There are 21 shifts per week and we create a table variable to store the shift names - you can create a permenant table for that with an index on the Number column.
DATEDIFF
By getting the hours between the time and the date set at 5:00 on Monday, until any of the dates that interest us, and taking modulo this from 24 * 7 (the number of hours in a week), we get a number indicating, in what hour 5:00 has passed on Monday (i.e. shift 0). Divide that by 8 and you get the shift number.

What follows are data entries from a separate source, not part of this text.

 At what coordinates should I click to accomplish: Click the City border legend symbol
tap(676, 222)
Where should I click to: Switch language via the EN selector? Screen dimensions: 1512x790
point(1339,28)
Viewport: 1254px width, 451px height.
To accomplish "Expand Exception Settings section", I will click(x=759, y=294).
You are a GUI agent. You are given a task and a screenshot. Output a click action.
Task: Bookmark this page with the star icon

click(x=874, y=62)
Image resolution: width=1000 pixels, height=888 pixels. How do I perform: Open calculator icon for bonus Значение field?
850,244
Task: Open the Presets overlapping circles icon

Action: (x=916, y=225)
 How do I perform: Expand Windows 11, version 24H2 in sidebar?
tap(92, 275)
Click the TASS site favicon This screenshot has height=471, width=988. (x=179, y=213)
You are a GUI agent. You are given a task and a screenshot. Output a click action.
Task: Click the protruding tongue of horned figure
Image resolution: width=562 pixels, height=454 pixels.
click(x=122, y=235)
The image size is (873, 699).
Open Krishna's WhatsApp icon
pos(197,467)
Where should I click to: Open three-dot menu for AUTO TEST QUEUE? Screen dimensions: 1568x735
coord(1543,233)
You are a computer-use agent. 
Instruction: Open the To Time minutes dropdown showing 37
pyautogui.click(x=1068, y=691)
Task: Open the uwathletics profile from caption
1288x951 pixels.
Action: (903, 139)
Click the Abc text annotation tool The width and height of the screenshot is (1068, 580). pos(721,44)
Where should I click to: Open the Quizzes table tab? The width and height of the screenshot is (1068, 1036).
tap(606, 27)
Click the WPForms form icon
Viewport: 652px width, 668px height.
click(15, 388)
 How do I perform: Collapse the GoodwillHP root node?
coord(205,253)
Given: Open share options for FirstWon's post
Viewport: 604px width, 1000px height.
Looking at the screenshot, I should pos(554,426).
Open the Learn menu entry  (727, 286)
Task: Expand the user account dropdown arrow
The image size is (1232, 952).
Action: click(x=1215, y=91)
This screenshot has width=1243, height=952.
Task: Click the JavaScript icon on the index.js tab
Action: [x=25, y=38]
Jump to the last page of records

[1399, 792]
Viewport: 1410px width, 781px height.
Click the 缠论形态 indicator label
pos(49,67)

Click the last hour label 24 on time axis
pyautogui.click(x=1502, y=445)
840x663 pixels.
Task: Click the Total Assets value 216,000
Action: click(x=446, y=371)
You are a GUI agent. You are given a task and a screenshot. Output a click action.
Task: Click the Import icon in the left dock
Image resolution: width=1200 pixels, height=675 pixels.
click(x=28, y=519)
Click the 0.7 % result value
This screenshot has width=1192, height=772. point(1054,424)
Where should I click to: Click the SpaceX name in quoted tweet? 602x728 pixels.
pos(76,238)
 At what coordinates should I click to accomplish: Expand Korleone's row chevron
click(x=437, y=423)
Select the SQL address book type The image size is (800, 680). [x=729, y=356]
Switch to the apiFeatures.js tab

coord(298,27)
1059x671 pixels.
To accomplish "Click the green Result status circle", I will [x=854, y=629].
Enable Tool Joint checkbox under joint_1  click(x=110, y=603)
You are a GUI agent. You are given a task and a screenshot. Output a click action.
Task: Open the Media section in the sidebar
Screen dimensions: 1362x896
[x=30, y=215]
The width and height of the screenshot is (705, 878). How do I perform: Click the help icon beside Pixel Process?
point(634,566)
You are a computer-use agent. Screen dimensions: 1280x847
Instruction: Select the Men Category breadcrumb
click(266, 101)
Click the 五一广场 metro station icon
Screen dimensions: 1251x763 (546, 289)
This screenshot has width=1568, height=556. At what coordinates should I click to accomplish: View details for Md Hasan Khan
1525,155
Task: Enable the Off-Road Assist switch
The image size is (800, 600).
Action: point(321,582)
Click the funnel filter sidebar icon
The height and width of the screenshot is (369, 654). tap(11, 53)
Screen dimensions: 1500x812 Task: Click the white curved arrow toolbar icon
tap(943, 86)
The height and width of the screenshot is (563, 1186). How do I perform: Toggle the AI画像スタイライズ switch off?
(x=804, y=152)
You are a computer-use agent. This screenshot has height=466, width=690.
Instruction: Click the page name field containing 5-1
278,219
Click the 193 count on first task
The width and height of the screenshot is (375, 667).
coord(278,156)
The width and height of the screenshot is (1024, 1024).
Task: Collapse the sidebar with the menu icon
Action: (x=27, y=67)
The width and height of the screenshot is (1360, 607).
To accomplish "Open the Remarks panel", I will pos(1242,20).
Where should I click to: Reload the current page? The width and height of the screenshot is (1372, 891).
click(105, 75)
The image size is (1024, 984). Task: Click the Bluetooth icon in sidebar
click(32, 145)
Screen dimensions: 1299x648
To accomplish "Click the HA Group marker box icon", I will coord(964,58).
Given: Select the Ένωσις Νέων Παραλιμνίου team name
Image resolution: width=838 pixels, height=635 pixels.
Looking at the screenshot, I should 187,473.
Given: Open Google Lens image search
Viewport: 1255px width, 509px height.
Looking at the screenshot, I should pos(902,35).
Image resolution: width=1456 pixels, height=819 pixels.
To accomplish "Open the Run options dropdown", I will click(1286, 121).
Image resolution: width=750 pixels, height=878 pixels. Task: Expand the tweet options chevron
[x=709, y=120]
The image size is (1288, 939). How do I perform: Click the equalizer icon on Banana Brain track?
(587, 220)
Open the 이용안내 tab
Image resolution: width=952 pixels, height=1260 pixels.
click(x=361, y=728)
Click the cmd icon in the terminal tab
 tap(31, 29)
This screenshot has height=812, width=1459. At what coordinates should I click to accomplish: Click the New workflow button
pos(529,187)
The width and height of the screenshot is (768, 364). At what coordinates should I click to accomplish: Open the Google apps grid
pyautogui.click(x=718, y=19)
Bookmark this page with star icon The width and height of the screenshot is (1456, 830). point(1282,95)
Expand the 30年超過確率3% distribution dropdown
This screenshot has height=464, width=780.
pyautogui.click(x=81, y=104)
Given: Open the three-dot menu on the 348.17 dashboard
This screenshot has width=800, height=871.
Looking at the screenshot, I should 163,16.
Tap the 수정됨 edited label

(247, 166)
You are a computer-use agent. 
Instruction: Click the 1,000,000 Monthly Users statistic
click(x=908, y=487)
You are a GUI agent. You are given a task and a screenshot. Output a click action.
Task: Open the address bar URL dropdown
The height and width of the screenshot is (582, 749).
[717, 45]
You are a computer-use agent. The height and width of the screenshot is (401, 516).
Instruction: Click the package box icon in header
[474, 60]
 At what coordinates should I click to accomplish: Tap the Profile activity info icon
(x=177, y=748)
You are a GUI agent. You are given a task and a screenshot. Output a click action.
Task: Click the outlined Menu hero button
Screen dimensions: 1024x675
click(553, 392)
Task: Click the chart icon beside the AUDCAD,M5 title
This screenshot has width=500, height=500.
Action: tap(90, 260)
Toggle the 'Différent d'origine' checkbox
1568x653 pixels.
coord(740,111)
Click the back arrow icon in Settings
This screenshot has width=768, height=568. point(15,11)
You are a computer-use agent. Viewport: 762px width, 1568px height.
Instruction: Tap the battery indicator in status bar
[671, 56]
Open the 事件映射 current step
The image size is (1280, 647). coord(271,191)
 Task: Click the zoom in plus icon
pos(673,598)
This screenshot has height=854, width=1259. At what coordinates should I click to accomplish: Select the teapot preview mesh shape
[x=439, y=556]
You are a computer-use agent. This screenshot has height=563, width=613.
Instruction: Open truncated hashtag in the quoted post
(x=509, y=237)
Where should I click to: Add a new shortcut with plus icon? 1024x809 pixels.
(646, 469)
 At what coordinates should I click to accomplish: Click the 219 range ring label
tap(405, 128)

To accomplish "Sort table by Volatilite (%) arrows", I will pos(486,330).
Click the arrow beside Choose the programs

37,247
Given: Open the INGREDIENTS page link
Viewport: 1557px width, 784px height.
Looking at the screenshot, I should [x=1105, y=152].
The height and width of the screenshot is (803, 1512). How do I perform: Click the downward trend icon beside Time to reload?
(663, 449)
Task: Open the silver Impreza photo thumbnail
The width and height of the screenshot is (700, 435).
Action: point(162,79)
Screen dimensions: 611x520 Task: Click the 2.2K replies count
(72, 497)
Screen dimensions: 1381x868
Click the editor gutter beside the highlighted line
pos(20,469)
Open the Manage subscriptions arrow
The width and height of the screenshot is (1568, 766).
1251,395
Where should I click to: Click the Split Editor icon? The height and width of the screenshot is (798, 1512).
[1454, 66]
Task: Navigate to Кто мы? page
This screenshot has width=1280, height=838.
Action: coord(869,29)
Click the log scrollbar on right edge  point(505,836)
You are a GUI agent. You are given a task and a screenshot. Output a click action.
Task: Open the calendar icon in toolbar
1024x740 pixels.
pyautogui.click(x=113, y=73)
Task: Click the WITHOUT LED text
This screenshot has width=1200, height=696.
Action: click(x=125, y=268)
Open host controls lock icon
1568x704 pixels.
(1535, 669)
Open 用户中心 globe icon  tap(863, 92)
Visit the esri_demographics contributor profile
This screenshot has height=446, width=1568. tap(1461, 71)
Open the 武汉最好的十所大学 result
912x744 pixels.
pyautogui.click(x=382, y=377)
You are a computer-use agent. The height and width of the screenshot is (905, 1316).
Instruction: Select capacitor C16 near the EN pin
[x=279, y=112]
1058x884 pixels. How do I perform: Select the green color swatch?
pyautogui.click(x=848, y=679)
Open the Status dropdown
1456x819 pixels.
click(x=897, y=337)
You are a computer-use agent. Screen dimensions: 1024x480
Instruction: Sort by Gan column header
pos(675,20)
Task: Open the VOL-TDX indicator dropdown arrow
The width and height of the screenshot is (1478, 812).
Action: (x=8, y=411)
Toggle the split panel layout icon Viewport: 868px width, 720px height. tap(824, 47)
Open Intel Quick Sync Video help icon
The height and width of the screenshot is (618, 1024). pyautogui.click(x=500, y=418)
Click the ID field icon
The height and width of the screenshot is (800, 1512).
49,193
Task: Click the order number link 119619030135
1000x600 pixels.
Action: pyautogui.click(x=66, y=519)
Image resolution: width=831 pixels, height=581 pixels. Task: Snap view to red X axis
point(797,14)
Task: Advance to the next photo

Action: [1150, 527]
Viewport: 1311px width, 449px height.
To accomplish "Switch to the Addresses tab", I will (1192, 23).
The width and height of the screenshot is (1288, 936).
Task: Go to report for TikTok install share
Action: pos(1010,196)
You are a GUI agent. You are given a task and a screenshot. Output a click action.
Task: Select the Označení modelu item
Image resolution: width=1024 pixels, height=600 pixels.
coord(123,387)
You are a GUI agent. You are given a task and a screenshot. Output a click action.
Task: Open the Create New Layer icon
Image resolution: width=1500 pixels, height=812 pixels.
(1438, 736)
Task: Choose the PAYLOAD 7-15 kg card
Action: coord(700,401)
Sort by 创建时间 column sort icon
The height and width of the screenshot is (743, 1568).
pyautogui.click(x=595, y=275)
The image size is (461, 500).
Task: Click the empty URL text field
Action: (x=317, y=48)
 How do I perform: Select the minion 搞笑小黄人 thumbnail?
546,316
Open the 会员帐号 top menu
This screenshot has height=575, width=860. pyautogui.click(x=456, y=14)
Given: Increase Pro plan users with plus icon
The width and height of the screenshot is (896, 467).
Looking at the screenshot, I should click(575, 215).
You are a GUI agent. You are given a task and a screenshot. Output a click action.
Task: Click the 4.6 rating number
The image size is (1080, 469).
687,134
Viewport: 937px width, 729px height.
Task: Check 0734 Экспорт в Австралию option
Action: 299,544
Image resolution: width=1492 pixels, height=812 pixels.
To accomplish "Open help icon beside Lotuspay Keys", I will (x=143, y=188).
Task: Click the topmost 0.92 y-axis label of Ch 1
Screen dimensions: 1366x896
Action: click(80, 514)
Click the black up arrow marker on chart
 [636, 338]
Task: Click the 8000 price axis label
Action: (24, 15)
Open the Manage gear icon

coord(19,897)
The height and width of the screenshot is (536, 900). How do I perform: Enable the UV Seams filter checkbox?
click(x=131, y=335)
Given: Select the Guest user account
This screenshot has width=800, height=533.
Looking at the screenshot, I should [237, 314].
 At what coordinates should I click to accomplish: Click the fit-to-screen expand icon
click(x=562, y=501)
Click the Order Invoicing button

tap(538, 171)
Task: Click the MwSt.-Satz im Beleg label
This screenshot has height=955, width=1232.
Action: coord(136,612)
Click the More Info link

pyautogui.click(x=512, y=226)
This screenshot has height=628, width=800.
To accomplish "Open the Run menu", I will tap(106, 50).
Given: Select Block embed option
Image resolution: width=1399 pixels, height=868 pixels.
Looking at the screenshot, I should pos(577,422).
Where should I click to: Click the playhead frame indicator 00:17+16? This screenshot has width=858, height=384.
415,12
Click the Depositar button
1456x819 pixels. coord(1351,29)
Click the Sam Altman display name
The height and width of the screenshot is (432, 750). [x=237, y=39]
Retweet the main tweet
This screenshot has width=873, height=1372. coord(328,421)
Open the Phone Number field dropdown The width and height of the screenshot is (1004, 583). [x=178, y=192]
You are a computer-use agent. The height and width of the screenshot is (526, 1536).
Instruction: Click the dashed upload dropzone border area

DECLARE @FirstEverShift datetime = CONVERT(datetime, '2011-12-26 05:00')
DECLARE @ShiftTypes TABLE
(Number int NOT NULL PRIMARY KEY,
Shift nvarchar(2) NOT NULL)
INSERT @ShiftTypes
VALUES
(0, '1'),
(1, '2'),
(2, '3'),
(3, '1'),
(4, '2'),
(5, '3'),
(6, '1'),
(7, '2'),
(8, '3'),
(9, '1'),
(10, '2'),
(11, '3'),
(12, '1'),
(13, '2'),
(14, '3'),
(15, '4a'),
(16, 'NA'),
(17, 'NA'),
(18, '4b'),
(19, 'NA'),
(20, 'NA')
SELECT s.date_time_stamp
,st.Shift
FROM shifts s
INNER JOIN
@ShiftTypes st ON st.Number=DATEDIFF(HOUR, @FirstEverShift, s.date_time_stamp) % (24*7) / 8
Edit
I figured out that the weekend change is 12 hours, not 8. This approach works, but it needs a modification, which I'm not going to do because I'm on a tablet!
Instead of dividing by 8, divide by 4, which means the table variable must go from 0 to 40, and every 8 hour shift takes 2 numbers and every 12 hours takes 3.